Norm Kaye ("Coach K") (Born 1931, — Died August 7, 2025), founded the Sunshine State Conference (SSC) of the U.S. National Collegiate Athletic Association (NCAA) in 1975 in Florida. The SSC is one of the NCAA Division II sports conferences in the United States, having won 83 national championships. The six charter conference members were: Biscayne College (now called St. Thomas University), Florida Technological University (now University of Central Florida), Eckerd College, Florida Southern, Rollins College, and Saint Leo College.

At the time of the conference's founding, Kaye was Athletic Director and Head Basketball Coach at Saint Leo College (now Saint Leo University). Kaye served as Commissioner of the SSC in its first year of existence, and then served as Executive Director of the conference for the following 12 years.
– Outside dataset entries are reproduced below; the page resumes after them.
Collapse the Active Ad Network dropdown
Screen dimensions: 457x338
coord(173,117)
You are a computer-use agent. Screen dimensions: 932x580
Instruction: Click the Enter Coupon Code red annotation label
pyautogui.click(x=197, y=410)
He was instrumental in building the Saint Leo athletic program over the course of five decades. He pioneered the professional physical education program at Saint Leo, which included Sports Management, Teacher Education, and General Physical Education. In 1977 he was named Chairman of the Division of Physical Education. Kaye also served Saint Leo for a three-year period as Dean of Student Affairs and Director of Financial Aid.
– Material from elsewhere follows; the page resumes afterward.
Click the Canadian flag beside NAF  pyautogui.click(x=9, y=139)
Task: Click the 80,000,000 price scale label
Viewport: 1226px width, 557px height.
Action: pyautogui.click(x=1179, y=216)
Kaye is credited with coaching and mentoring hundreds of successful athletes and students. Notable Saint Leo baseball players who played in Major League Baseball include Fred Cambria, Brian Dayett, Bob Tewksbury, and Jim Corsi. J. P. Ricciardi played baseball for Saint Leo and afterwards in the minor leagues before becoming a scout in the Oakland Athletics organization and later a front office position. Ricciardi later became General Manager of the Toronto Blue Jays and is special assistant to New York Mets General Manager Sandy Alderson. Current San Francisco Giants General Manager Brian Sabean was an assistant baseball coach at Saint Leo. In 1984 Kaye hired former Major League Baseball Cy Young Award Winner Mike Marshall to be head baseball coach at Saint Leo. Mark Carlson, a former student sports information director for Kaye, is current Director of Broadcasting for the United States Golf Association (USGA).

==Awards==
Kaye was inducted into the Illinois Basketball Hall of Fame. Kaye was inducted into the Saint Leo Hall of Fame in 1991.